The control voltage applied, or the relative speed between clip driving device and control driving chain, whether this be a driven control driving chain or a rigid rack, determines the speed of displacement of the clips on the clip driving device and hence the longitudinal stretching ratio, taking into account also the transmission ratio of the transmission elements in the clips.

Claims (10)

1. Apparatus for stretching a foil web, comprising drivable tentering means or clips travelling along two endless guide tracks, one at each of the two side edges of the web, the distance between individual tentering means or clips being controlled as required for a longitudinal stretching or shrinkage ratio by displacement devices associated with the tentering means or clips and acted upon by control elements arranged along the guide track, control by means of the displacement devices being achieved in that a drivable, endlessly revolving, toothed traction or clip driving device is provided for each guide track as carrier for the tentering means of clips which engage the driving device by way of rotatable means and are displaceable in the longitudinal direction of the clip driving device, the rotatable means being rotated by the associated displacement devices, wherein the control elements are subdivided into separate part lengths and the ranges of action of successive separate part lengths are without gap in the direction of movement of the tentering means or clips.

2. Apparatus according to claim 1, wherein the part lengths are each in the form of control driving chains endlessly revolving over deflecting wheels, and the axes of rotation of the deflecting wheels of two adjacent control driving chains, which wheels are situated at the beginning and at the end, respectively, of the forwardly moving part of the chain, are arranged without any space between them in the direction of movement of the tentering means or clips.
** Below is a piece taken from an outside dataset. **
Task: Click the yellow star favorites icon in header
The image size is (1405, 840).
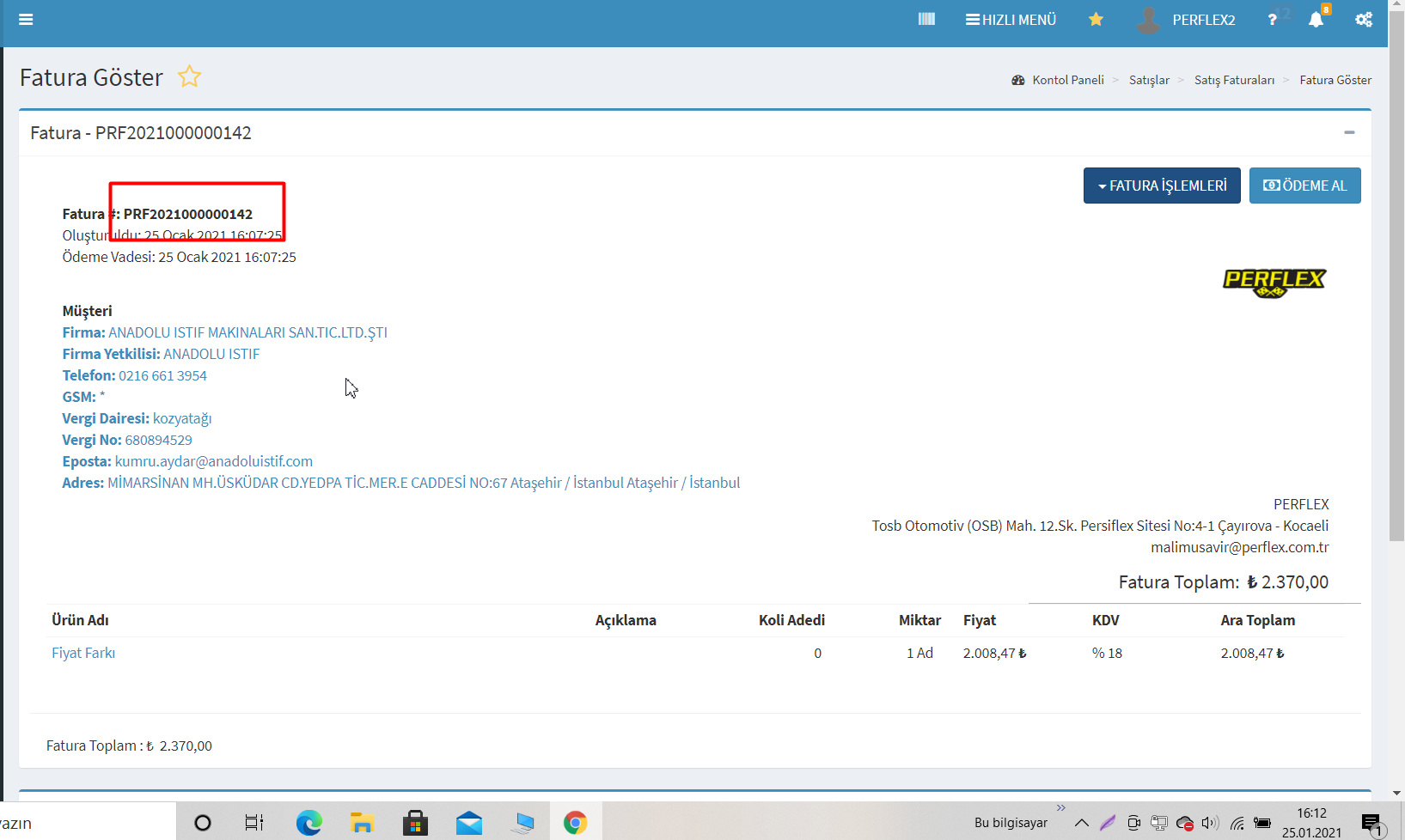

3. Apparatus according to claim 1 or claim 2, wherein the part lengths are arranged alternately in two parallel rows extending side by side along the guide track, and for each row there is a separate driving sprocket wheel engaging with the row and rigidly mounted on a shaft leading to the driving device.

4. Apparatus according to claim 1 or claim 2 wherein the part lengths are arranged alternately at two different levels in vertical longitudinal planes along the guide track, a single driving sprocket wheel, provided on a shaft leading to the displacement device, engaging alternately with a lower part length and an upper part length.

5. Apparatus according to claim 1 , wherein electric motors supplied with current from control contact rails situated along the guide track by way of sliding contacts are provided as displacement devices for the tentering means or clips.

6. Apparatus according to claim 5, having a plurality of sections of control contact rails following closely upon one another along the guide track and designed to be electrically connected together selectively either singly or in groups.

7. Apparatus according to claim 6, wherein the various sections of the control contact rails have differential action on the electric motors.

8. Apparatus according to claim 7 wherein the differential action is provided by differing potentials.

9. Apparatus according to any of claims 5 to 8, having a multipolar arrangement of sliding contacts in several parallel rows insulated from each other.

10. Apparatus for stretching a foil web constructed and arranged substantially as herein described and shown in the drawings.